[Opening TEXT BLOCK section]

If we were to take these passages alone, we might come to believe, almost as a guarantee, that if we trust God, God will protect or heal us from all harm. While there is a strand of thought in the Bible that implies this, it is hardly the dominant strand, and on its own it does not give the whole picture. Indeed, on its own it can have terrible theological consequences.

Think, for instance, of the story of Job. After Job has lost his livestock, his children and his health, his friends come to give comfort. After seven days of silence they begin to speak, reiterating the common wisdom found in Psalms and Proverbs--that the good will flourish and the evil will suffer. Job, however, has not sinned. Job is innocent, yet he suffers. The friends have no theological categories to make sense of such innocent suffering. At the end of the book, God vindicates Job and tells the friends, "My wrath is kindled against you ... for you have not spoken of me what is right, as my servant Job has done" (Job 42:7). The book of Job complicates the issues of suffering and divine protection. Clearly, God does not always deliver the good from suffering; indeed, sometimes it is our goodness itself that leads us to suffer.

[Closing TEXT BLOCK section]
[Opening DATA SECTION section]

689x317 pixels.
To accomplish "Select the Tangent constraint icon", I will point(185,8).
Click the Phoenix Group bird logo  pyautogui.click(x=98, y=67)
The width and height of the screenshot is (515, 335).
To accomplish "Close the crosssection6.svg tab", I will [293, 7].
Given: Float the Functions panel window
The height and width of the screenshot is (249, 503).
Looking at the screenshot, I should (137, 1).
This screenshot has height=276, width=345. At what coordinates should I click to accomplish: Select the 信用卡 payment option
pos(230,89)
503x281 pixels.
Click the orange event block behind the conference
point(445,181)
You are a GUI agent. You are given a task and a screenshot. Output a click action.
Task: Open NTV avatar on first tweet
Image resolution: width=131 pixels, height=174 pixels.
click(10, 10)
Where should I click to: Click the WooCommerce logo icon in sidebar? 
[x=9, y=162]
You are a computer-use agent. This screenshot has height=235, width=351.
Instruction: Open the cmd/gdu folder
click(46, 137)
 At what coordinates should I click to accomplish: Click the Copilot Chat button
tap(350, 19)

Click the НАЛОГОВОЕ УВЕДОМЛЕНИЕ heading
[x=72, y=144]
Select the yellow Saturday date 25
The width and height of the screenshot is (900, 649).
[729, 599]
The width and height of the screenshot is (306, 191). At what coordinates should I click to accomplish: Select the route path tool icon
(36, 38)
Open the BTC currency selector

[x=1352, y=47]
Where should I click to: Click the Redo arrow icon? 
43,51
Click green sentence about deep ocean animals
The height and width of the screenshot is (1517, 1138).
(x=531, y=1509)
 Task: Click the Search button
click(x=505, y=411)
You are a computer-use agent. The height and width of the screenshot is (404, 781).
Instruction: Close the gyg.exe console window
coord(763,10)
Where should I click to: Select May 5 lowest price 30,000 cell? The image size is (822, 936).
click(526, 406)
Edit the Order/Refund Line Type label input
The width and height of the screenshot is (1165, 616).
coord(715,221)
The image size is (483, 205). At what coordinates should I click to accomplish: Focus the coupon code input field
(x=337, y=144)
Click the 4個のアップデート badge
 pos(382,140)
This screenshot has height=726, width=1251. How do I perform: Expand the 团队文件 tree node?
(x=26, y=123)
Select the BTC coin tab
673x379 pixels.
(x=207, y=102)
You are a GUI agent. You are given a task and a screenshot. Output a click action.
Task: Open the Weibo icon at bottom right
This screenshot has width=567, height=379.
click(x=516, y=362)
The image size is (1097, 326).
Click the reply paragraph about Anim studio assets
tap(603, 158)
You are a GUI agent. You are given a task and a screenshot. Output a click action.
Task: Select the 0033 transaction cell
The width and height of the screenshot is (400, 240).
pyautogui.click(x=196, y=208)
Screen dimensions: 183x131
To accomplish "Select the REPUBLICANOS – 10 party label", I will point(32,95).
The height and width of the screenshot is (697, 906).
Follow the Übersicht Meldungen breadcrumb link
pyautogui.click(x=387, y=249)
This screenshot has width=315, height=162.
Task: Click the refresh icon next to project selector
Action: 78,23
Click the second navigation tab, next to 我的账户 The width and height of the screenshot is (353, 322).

[Closing DATA SECTION section]

#### TASK INSTRUCTIONS
1. In the passage on Job and divine protection, how many days of silence pass before Job's friends begin to speak?
2. Continue the passage on Job and divine protection, picking up after its final sentence.
The listing comes from a different source than the passage.

#### ANSWER LIST
1. Seven days.

2.
Dave, a friend of mine from graduate school, lost his twin brother, Steve, to cancer. While struggling against the aggressive disease, Steve received a letter from a Christian woman telling him that she knew it was God's will for him to be miraculously healed. All he had to do was believe. Far from providing comfort, the letter struck Steve like a hot iron of judgment. If he were not healed, she implied, it would be his own fault. This woman thought of divine providence in terms of control and protection. Because she assumed that God controls all events, she had to create a justification for God's apparent inaction in this case. Her attempt to keep God blameless led her to place blame on Steve--God was ready to do the right thing if only Steve had enough faith. Though he had become very weak, Steve wanted to write a letter in response, so Dave recorded the words that Steve slowly struggled to express:

I share your faith in the almighty power of God to heal and sustain us. There may be times, though, when God's greatest miracle is not the miracle of physical healing, but the miracle of giving us strength in the face of suffering. Paul wrote in 2 Corinthians 12 that he prayed God would remove a thorn in the flesh, but God answered simply, "My grace is sufficient for thee: for my strength is made perfect in weakness ... for when I am weak, then am I strong." Also, Jesus prayed in the garden that he might not suffer, but it was God's will, and he faced that suffering with a perfect faith.

As I read the Bible, God's promise is to remove all our suffering in the next life, though not necessarily in this one. In this world, we will sometimes weep, suffer and die. But in the New Jerusalem, "God shall wipe away all tears from their eyes; and there shall be no more death, neither sorrow, nor crying, neither shall there be any more pain, for the former things are passed away" (Rev. 2:14).

I sincerely hope that if my cancer continues to grow, no one will see it as a failure of my faith in God, but that perhaps people can see me as faithful even if I die while I am still young. I do not claim to understand God's will, but I do know that I am in God's hands, whether in life or in death.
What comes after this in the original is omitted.